Les escrocs, psychologues avisés, pour la plupart, exploitent volontiers la confiance aveugle que les hommes. de quelque pays qu'ils soient, éprouvent devant le titre ou le galon. Nous avons vu naguère un faux commissaire de police, ceinturé de tricolore, pénétrer dans un tripot et rafler les enjeux : personne n'osa seulement le prier d'exhiber son mandat. Nous vous avons vu cet autre coquin, qui se disait administrateur principal des colonies et se promenait avec un magnifique costume tout brodé d'or, escroquer tout un département, mettre dedans campagnards et citadins, commerçants et fonctionnaires. et jusqu'aux conseillers - généraux, jusqu'aux curés, jusqu'au colonel du régiment.

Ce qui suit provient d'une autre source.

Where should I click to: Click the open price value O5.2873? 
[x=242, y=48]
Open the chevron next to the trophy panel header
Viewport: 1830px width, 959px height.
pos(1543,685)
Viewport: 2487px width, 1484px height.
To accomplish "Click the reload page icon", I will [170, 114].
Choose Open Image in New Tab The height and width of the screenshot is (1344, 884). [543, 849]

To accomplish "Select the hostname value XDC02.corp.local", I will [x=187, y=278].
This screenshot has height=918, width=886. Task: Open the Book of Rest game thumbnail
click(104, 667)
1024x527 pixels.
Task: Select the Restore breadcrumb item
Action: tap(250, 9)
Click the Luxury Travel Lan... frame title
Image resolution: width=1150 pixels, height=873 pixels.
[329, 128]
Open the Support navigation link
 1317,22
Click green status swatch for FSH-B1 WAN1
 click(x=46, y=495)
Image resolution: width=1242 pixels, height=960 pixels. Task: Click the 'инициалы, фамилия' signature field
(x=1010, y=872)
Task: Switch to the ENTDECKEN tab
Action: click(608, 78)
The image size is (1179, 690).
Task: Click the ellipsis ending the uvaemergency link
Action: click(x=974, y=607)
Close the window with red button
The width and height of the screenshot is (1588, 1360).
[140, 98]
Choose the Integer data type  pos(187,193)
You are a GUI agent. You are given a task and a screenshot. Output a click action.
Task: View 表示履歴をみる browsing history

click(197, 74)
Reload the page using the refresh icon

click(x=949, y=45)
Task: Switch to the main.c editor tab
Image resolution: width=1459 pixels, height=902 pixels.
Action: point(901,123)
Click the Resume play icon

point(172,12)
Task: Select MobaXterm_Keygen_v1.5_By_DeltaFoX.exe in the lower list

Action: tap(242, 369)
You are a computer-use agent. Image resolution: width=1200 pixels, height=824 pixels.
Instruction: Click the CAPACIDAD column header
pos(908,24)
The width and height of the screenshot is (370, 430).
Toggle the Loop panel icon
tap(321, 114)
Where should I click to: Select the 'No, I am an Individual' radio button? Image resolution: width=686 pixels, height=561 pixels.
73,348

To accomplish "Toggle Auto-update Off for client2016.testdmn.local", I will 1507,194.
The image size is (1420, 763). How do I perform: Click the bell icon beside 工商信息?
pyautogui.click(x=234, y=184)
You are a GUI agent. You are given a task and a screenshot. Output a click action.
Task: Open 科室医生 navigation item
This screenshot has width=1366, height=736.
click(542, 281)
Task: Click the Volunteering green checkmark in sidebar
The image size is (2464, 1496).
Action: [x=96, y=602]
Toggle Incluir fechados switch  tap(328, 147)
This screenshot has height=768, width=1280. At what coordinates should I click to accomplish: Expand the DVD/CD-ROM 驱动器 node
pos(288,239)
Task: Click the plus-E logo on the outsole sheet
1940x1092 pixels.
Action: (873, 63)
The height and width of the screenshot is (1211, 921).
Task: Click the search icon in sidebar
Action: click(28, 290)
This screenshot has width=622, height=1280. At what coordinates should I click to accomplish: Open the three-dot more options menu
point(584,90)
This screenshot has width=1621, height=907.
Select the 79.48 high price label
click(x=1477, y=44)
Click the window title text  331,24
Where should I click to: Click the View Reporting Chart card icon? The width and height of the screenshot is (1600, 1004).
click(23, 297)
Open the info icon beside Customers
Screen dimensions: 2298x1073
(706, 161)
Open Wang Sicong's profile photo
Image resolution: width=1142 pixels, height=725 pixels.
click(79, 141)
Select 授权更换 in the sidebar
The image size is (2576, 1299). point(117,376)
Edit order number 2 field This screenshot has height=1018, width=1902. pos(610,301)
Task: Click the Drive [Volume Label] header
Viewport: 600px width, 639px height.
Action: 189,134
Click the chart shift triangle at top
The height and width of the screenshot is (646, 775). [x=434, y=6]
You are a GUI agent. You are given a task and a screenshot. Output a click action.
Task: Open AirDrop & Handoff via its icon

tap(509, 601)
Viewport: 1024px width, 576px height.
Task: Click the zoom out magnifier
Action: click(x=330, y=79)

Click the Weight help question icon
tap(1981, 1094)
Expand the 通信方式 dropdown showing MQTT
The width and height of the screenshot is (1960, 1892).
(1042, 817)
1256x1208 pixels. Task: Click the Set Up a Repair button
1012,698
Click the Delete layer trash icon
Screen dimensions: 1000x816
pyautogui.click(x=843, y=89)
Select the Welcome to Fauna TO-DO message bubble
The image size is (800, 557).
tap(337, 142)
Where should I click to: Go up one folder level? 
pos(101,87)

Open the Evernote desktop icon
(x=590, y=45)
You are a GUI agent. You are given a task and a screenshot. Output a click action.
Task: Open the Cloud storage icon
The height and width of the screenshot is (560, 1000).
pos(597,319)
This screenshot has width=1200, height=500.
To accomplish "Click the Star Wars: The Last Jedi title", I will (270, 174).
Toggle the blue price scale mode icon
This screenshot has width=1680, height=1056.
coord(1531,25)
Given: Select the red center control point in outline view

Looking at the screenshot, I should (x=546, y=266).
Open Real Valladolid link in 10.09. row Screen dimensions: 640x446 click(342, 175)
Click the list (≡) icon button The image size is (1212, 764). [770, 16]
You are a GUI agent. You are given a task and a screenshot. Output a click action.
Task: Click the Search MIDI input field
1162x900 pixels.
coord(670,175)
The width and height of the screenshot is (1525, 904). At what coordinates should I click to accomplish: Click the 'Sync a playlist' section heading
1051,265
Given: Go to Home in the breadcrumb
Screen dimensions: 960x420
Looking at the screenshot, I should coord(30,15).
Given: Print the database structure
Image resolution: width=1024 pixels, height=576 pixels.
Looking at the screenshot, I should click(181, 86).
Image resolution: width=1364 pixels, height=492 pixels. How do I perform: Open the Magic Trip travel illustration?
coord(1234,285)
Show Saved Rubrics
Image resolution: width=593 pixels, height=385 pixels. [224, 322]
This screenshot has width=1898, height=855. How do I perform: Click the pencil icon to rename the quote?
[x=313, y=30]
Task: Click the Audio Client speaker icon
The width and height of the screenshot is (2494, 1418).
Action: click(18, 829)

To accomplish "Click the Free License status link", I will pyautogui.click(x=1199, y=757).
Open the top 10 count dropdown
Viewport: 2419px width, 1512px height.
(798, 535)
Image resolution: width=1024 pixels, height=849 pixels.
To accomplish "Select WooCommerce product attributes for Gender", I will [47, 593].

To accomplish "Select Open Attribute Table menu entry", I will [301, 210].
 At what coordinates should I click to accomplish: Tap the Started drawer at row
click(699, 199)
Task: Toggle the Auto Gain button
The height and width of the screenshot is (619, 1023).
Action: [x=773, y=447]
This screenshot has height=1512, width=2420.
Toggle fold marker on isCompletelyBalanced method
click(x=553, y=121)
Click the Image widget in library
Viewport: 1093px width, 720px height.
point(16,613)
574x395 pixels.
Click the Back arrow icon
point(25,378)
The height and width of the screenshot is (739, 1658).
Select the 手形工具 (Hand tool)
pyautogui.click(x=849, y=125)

A défaut du galon, la fonction officielle : vous rappelez-vous cet ingénieux filou qui mit en coupe réglée les châtelains de toute une région de l'Ouest, auxquels il se présentait comme
« ingénieur de l'État, vérificateur des paratonnerres »
Ne rions pas trop de ceux qui se laissent prendre inconsidérément au prestige du titre, de l'uniforme, voire de la simple casquette galonnée : c'est une vieille faiblesse humaine à laquelle on n'est jamais sûr de ne pas succomber.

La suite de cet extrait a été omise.